If the student gives it up, Rodriguez said, he usually assumes that’s it, and will also confess later with his parents in the room. “They don’t understand that the first admission is not usable against them.”
It will be really interesting to see what sort of briefs are filed on either side of this one. It should get plenty of attention from law enforcement advocates, since we are talking about youth who committed a crime and the possibility of making it harder to solve those crimes. But if what Rodriguez observes in Indy is true of other jurisdictions, it seems like the rules need more clarification.
“I’ve seen situations where, clearly to me, [law enforcement] are using school officials and setting to circumvent the law, knowing they can’t do it directly,” Rodriguez said.
***Marc Schindler, who was replaced as director of D.C.’s juvenile justice system this summer, was brought on as a partner at D.C.-based Venture Philanthropy Partners. Schindler will oversee VPP’s socialCONNECT initiative, which has a goal of connecting 20,000 area youths with education and job opportunities over the next five years.
The project is funded in part by the federal Social Innovation Fund at the Corporation for National and Community Services. Proposals are due Nov. 30 to VPP from the potential partners on this, and winners will be announced in late January.
***Interesting reads:
-Tracy Overstreet of Nebraska’s Grand Island Independent reports on a juvenile attention center that is failing in Hall County. The story cuts to a common challenge for such ventures, designed to hold juveniles until family can collect them: consistent staffing. It is hard for a municipal government to rationalize regular staffing for something that can go unused for days, particularly in the current economic climate.
But in Hall County, police essentially gave up on the program because there was never someone on call when they needed to park a juvenile for awhile. Instead, the juveniles are taken to Lincoln to wait for their family in detention, which is not what anyone wants policy-wise and costs the police transportation time and resources.

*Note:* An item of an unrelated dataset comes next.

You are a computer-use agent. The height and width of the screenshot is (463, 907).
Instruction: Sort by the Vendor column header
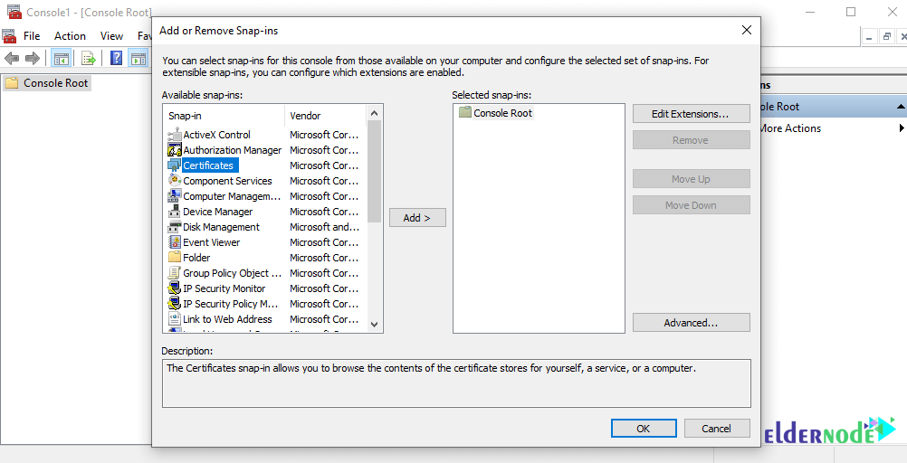[305, 116]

Just our two cents, but it seems like outsourcing the attention center to a youth services provider might make sense. Then again, most youth programs aren’t open at night, so the same issues might come into play.
-Historically black college Florida A&M University has opened the Juvenile Justice Research Institute (JJRI). The institute was started with funding secured by the state from the Department of Justice and from its own state juvenile justice advisory group.
-The Juvenile Justice Project of Louisiana, led by Dana Kaplan, issued a report this week that says Louisiana’s Swanson Center for Youth is no better than it was before the state took on reform of its juvenile justice system. Other juvenile facilities have been closed or improved, the report says, but Swanson (which handles about half of the average 400 youth in secure care) still remains oversized and under-staffed, which is dangerous for staff and unproductive for youth.
–Oklahoma juvenile justice director Gene Christian needs a raise to keep his employees from leaving for other state agencies, he told Oklahoman reporter John Estus. The reason: the salary of Oklahoma state employees is partially tied to the salary for the agency director they work for. And because Christian’s is lower than directors at other agencies, some employees who would otherwise stay are jumping for similar positions at other offices where the director salary dictates higher pay. Someone clue JJ Today in here: Is that standard practice in state hierarchy, or is Oklahoma unique in this pay structure?
***Condolences to the family and friends of 16 people who were killed and the 20 who were badly injured during an accidental fire at a juvenile facility in El Salvador.